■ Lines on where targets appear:
'''

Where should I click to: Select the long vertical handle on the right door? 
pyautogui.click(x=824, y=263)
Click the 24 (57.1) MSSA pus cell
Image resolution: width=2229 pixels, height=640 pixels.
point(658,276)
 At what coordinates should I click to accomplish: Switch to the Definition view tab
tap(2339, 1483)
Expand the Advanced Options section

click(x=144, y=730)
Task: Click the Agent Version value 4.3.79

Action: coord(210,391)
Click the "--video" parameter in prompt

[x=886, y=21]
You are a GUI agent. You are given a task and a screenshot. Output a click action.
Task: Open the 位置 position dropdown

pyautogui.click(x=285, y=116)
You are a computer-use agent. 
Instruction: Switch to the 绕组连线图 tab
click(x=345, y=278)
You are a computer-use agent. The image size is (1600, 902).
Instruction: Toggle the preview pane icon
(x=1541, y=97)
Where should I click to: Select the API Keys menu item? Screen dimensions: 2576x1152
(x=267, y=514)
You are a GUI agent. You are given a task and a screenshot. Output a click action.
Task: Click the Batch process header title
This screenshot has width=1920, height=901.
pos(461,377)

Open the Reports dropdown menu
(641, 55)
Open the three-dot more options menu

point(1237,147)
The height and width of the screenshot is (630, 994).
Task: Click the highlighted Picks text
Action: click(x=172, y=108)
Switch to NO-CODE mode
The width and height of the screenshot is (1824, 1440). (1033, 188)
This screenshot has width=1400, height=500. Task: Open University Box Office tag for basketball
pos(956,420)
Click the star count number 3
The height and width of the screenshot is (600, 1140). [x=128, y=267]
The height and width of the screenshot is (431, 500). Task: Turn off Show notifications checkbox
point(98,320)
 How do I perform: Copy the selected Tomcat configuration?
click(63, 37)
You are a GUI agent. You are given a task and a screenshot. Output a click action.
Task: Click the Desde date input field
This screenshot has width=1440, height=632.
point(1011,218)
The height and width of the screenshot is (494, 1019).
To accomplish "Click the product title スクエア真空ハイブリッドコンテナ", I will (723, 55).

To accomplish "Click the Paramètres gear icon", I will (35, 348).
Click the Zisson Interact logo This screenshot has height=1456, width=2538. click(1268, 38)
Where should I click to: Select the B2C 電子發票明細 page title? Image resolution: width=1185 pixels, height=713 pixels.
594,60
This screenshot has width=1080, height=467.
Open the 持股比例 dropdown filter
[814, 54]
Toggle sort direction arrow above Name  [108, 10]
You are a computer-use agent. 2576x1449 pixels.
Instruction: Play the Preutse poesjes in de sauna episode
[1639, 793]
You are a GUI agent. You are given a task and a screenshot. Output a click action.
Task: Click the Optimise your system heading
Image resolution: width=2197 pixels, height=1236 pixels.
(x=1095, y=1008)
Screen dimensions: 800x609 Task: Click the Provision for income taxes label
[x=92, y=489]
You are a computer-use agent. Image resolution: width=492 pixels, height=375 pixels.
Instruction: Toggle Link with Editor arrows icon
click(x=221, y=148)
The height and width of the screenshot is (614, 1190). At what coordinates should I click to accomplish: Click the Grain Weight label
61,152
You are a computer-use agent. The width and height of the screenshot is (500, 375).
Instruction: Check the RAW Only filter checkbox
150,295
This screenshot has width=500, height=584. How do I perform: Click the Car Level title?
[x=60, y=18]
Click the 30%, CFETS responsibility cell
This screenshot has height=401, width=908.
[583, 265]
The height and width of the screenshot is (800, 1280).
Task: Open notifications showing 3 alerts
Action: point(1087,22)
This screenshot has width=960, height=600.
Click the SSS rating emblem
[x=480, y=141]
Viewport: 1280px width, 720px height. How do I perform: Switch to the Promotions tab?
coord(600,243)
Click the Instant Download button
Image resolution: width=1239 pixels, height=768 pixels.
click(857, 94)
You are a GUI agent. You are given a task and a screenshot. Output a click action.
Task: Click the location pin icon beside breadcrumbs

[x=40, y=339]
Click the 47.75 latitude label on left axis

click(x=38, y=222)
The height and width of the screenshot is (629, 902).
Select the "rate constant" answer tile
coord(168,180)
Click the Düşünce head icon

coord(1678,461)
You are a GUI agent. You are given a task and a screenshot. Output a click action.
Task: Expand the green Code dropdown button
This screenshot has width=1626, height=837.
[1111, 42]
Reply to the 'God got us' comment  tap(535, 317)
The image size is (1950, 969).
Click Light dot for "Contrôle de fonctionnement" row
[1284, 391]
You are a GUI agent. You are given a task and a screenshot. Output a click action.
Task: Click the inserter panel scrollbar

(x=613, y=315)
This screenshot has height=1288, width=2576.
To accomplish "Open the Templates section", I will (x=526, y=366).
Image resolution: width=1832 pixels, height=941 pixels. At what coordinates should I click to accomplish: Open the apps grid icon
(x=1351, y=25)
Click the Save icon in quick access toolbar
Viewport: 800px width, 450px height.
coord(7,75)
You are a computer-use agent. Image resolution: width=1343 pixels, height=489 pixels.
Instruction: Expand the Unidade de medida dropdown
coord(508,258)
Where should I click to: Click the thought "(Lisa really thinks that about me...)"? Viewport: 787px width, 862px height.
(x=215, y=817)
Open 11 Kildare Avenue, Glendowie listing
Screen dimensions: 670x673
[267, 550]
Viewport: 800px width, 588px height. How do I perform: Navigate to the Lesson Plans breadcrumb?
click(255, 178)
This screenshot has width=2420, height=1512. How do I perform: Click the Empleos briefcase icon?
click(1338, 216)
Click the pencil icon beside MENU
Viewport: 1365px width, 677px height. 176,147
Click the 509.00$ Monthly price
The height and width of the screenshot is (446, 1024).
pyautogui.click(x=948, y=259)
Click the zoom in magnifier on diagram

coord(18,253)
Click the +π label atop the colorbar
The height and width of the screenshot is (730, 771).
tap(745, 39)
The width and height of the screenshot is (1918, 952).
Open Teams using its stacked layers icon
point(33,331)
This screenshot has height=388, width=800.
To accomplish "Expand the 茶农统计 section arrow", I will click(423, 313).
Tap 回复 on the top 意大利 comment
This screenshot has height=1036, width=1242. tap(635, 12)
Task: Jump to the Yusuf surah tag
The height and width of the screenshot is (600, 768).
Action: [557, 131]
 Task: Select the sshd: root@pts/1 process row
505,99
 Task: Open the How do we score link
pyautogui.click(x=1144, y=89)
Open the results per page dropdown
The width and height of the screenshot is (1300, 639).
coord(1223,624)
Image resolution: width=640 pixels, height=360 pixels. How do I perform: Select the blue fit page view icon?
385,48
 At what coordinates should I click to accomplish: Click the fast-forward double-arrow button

'''

■ Do this:
Replace "GUI agent" with "screen agent" everywhere it occurs in all of the lines above, leaving everything else unchanged.

■ Result of this exercise:
Where should I click to: Select the long vertical handle on the right door? 
pyautogui.click(x=824, y=263)
Click the 24 (57.1) MSSA pus cell
Image resolution: width=2229 pixels, height=640 pixels.
point(658,276)
 At what coordinates should I click to accomplish: Switch to the Definition view tab
tap(2339, 1483)
Expand the Advanced Options section

click(x=144, y=730)
Task: Click the Agent Version value 4.3.79

Action: coord(210,391)
Click the "--video" parameter in prompt

[x=886, y=21]
You are a screen agent. You are given a task and a screenshot. Output a click action.
Task: Open the 位置 position dropdown

pyautogui.click(x=285, y=116)
You are a computer-use agent. 
Instruction: Switch to the 绕组连线图 tab
click(x=345, y=278)
You are a computer-use agent. The image size is (1600, 902).
Instruction: Toggle the preview pane icon
(x=1541, y=97)
Where should I click to: Select the API Keys menu item? Screen dimensions: 2576x1152
(x=267, y=514)
You are a screen agent. You are given a task and a screenshot. Output a click action.
Task: Click the Batch process header title
This screenshot has width=1920, height=901.
pos(461,377)

Open the Reports dropdown menu
(641, 55)
Open the three-dot more options menu

point(1237,147)
The height and width of the screenshot is (630, 994).
Task: Click the highlighted Picks text
Action: click(x=172, y=108)
Switch to NO-CODE mode
The width and height of the screenshot is (1824, 1440). (1033, 188)
This screenshot has width=1400, height=500. Task: Open University Box Office tag for basketball
pos(956,420)
Click the star count number 3
The height and width of the screenshot is (600, 1140). [x=128, y=267]
The height and width of the screenshot is (431, 500). Task: Turn off Show notifications checkbox
point(98,320)
 How do I perform: Copy the selected Tomcat configuration?
click(63, 37)
You are a screen agent. You are given a task and a screenshot. Output a click action.
Task: Click the Desde date input field
This screenshot has width=1440, height=632.
point(1011,218)
The height and width of the screenshot is (494, 1019).
To accomplish "Click the product title スクエア真空ハイブリッドコンテナ", I will (723, 55).

To accomplish "Click the Paramètres gear icon", I will (35, 348).
Click the Zisson Interact logo This screenshot has height=1456, width=2538. click(1268, 38)
Where should I click to: Select the B2C 電子發票明細 page title? Image resolution: width=1185 pixels, height=713 pixels.
594,60
This screenshot has width=1080, height=467.
Open the 持股比例 dropdown filter
[814, 54]
Toggle sort direction arrow above Name  [108, 10]
You are a computer-use agent. 2576x1449 pixels.
Instruction: Play the Preutse poesjes in de sauna episode
[1639, 793]
You are a screen agent. You are given a task and a screenshot. Output a click action.
Task: Click the Optimise your system heading
Image resolution: width=2197 pixels, height=1236 pixels.
(x=1095, y=1008)
Screen dimensions: 800x609 Task: Click the Provision for income taxes label
[x=92, y=489]
You are a computer-use agent. Image resolution: width=492 pixels, height=375 pixels.
Instruction: Toggle Link with Editor arrows icon
click(x=221, y=148)
The height and width of the screenshot is (614, 1190). At what coordinates should I click to accomplish: Click the Grain Weight label
61,152
You are a computer-use agent. The width and height of the screenshot is (500, 375).
Instruction: Check the RAW Only filter checkbox
150,295
This screenshot has width=500, height=584. How do I perform: Click the Car Level title?
[x=60, y=18]
Click the 30%, CFETS responsibility cell
This screenshot has height=401, width=908.
[583, 265]
The height and width of the screenshot is (800, 1280).
Task: Open notifications showing 3 alerts
Action: point(1087,22)
This screenshot has width=960, height=600.
Click the SSS rating emblem
[x=480, y=141]
Viewport: 1280px width, 720px height. How do I perform: Switch to the Promotions tab?
coord(600,243)
Click the Instant Download button
Image resolution: width=1239 pixels, height=768 pixels.
click(857, 94)
You are a screen agent. You are given a task and a screenshot. Output a click action.
Task: Click the location pin icon beside breadcrumbs

[x=40, y=339]
Click the 47.75 latitude label on left axis

click(x=38, y=222)
The height and width of the screenshot is (629, 902).
Select the "rate constant" answer tile
coord(168,180)
Click the Düşünce head icon

coord(1678,461)
You are a screen agent. You are given a task and a screenshot. Output a click action.
Task: Expand the green Code dropdown button
This screenshot has width=1626, height=837.
[1111, 42]
Reply to the 'God got us' comment  tap(535, 317)
The image size is (1950, 969).
Click Light dot for "Contrôle de fonctionnement" row
[1284, 391]
You are a screen agent. You are given a task and a screenshot. Output a click action.
Task: Click the inserter panel scrollbar

(x=613, y=315)
This screenshot has height=1288, width=2576.
To accomplish "Open the Templates section", I will (x=526, y=366).
Image resolution: width=1832 pixels, height=941 pixels. At what coordinates should I click to accomplish: Open the apps grid icon
(x=1351, y=25)
Click the Save icon in quick access toolbar
Viewport: 800px width, 450px height.
coord(7,75)
You are a computer-use agent. Image resolution: width=1343 pixels, height=489 pixels.
Instruction: Expand the Unidade de medida dropdown
coord(508,258)
Where should I click to: Click the thought "(Lisa really thinks that about me...)"? Viewport: 787px width, 862px height.
(x=215, y=817)
Open 11 Kildare Avenue, Glendowie listing
Screen dimensions: 670x673
[267, 550]
Viewport: 800px width, 588px height. How do I perform: Navigate to the Lesson Plans breadcrumb?
click(255, 178)
This screenshot has width=2420, height=1512. How do I perform: Click the Empleos briefcase icon?
click(1338, 216)
Click the pencil icon beside MENU
Viewport: 1365px width, 677px height. 176,147
Click the 509.00$ Monthly price
The height and width of the screenshot is (446, 1024).
pyautogui.click(x=948, y=259)
Click the zoom in magnifier on diagram

coord(18,253)
Click the +π label atop the colorbar
The height and width of the screenshot is (730, 771).
tap(745, 39)
The width and height of the screenshot is (1918, 952).
Open Teams using its stacked layers icon
point(33,331)
This screenshot has height=388, width=800.
To accomplish "Expand the 茶农统计 section arrow", I will click(423, 313).
Tap 回复 on the top 意大利 comment
This screenshot has height=1036, width=1242. tap(635, 12)
Task: Jump to the Yusuf surah tag
The height and width of the screenshot is (600, 768).
Action: [557, 131]
 Task: Select the sshd: root@pts/1 process row
505,99
 Task: Open the How do we score link
pyautogui.click(x=1144, y=89)
Open the results per page dropdown
The width and height of the screenshot is (1300, 639).
coord(1223,624)
Image resolution: width=640 pixels, height=360 pixels. How do I perform: Select the blue fit page view icon?
385,48
 At what coordinates should I click to accomplish: Click the fast-forward double-arrow button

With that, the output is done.